__Required work__
Include in the output the line containing "[469-722-1906] (1494, 75)" and each subsequent line of the records, through the end, transcribed exactly. Add nothing else.

──────── Task material ────────

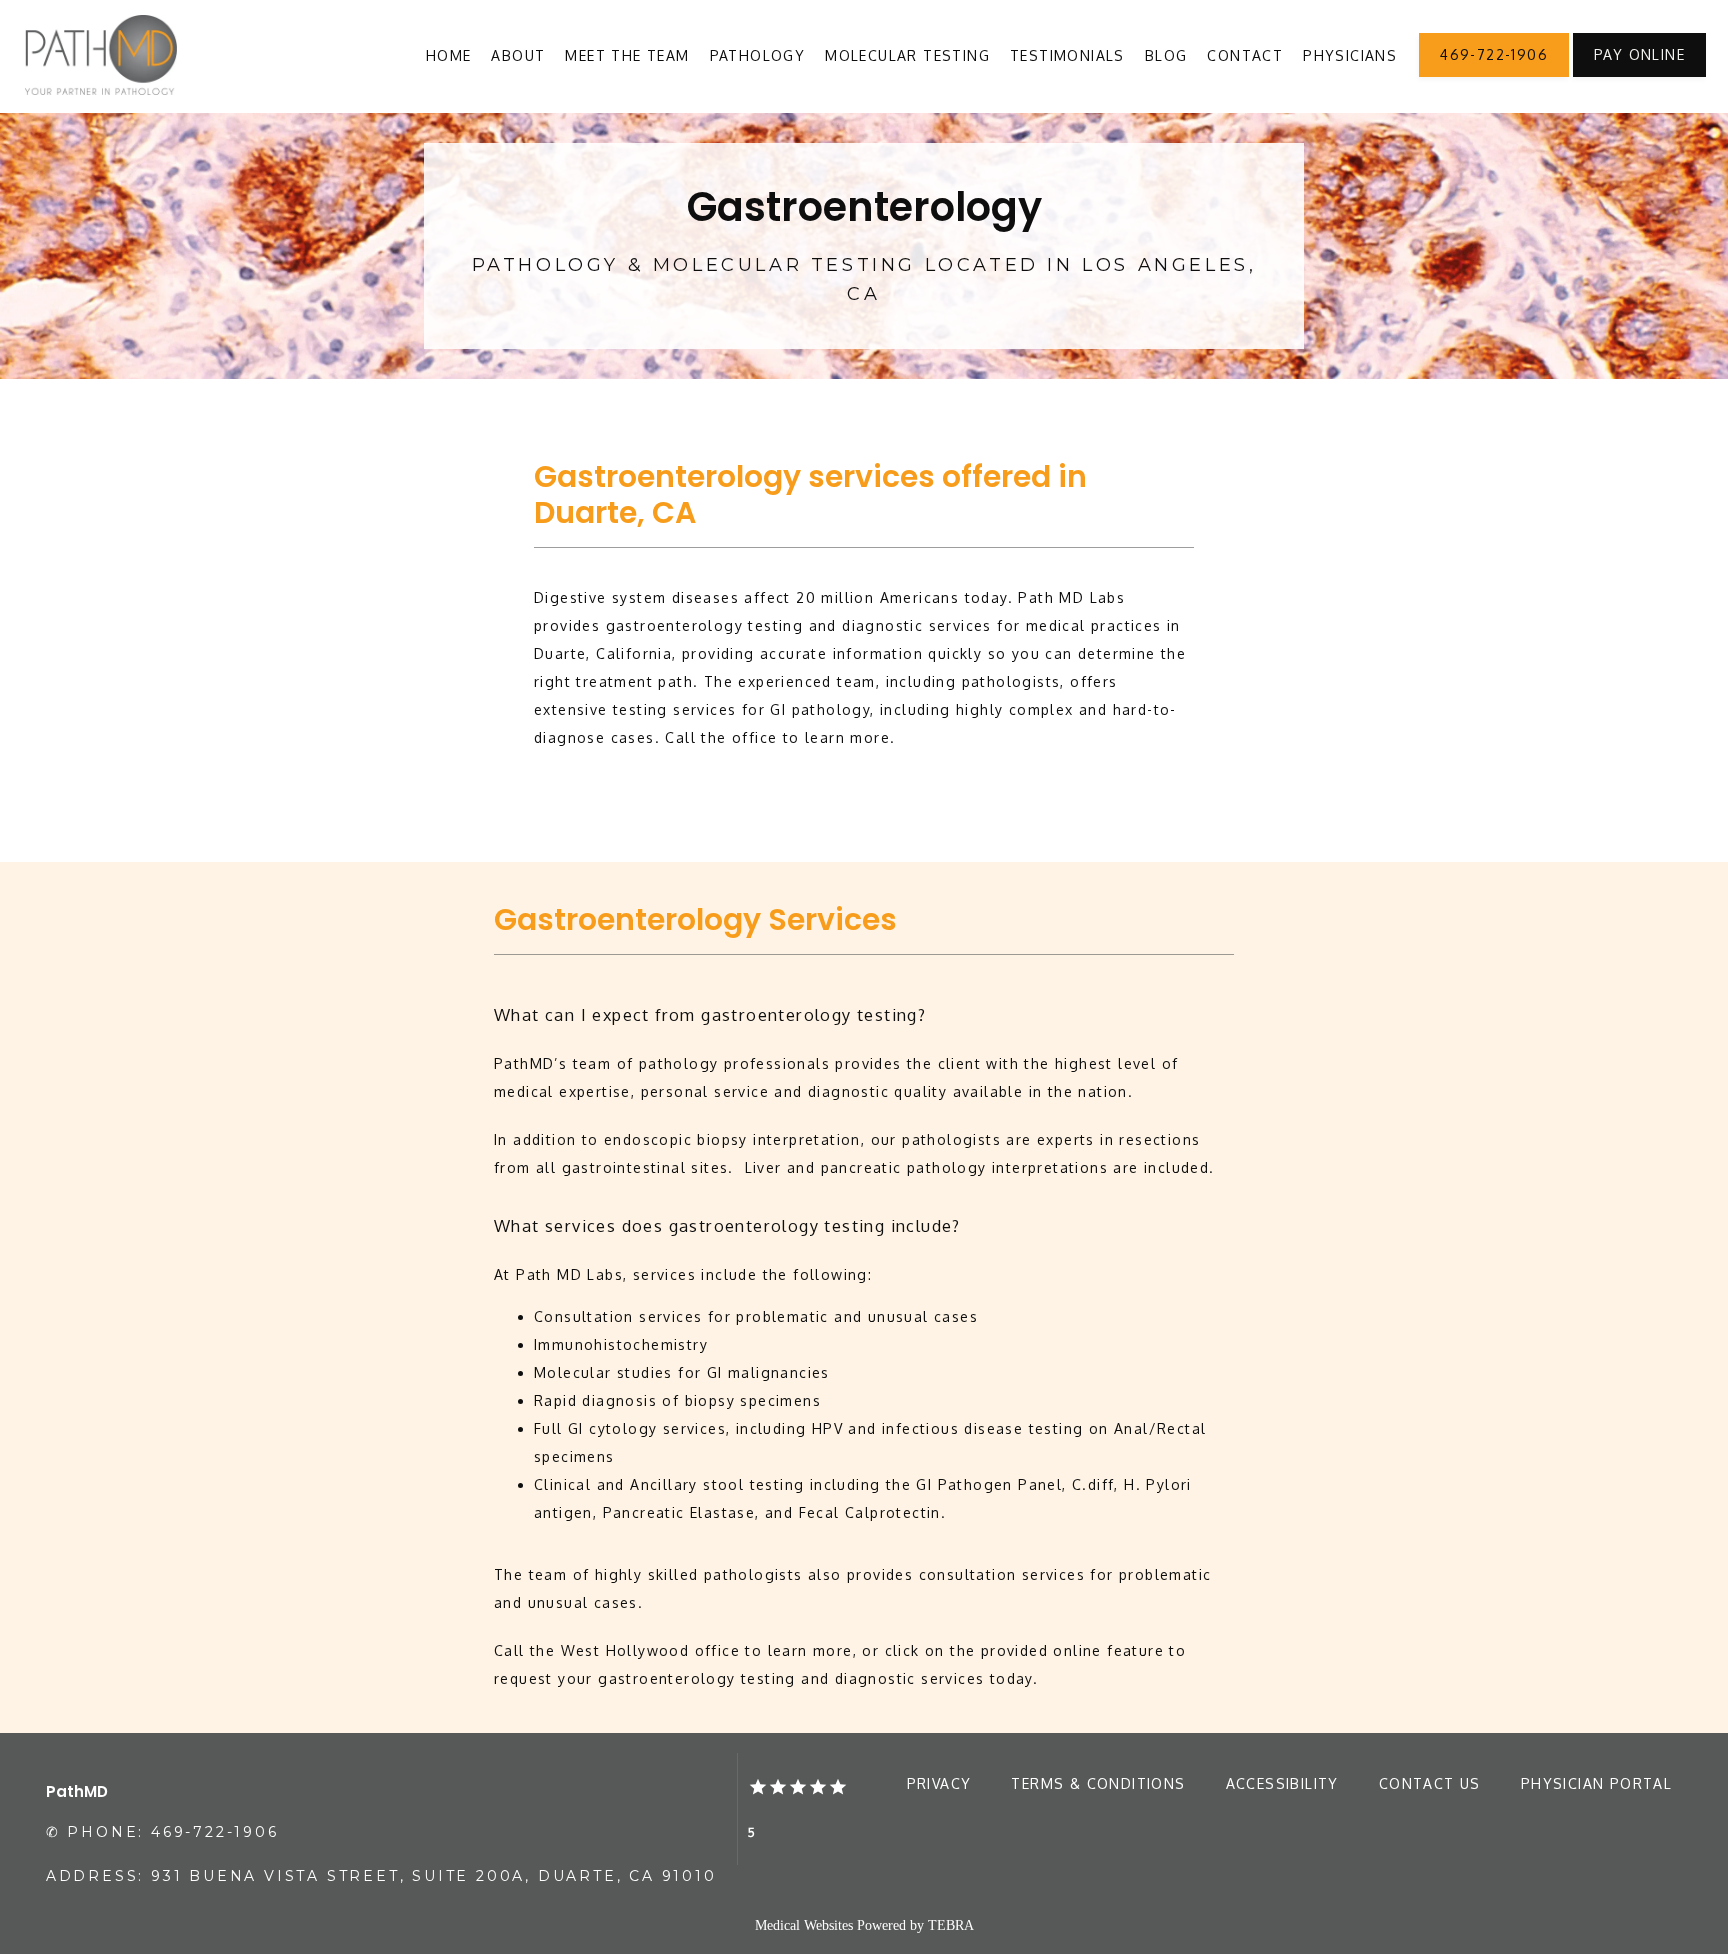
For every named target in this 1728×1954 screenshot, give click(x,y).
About (518, 55)
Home (449, 55)
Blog (1166, 55)
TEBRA (951, 1925)
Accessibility (1282, 1783)
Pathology (758, 55)
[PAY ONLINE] (1639, 75)
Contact (1245, 55)
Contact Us (1430, 1783)
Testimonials (1067, 55)
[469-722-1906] (1494, 75)
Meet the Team (627, 55)
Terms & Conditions (1098, 1783)
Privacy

────────

__The completed task__
[469-722-1906] (1494, 75)
Meet the Team (627, 55)
Terms & Conditions (1098, 1783)
Privacy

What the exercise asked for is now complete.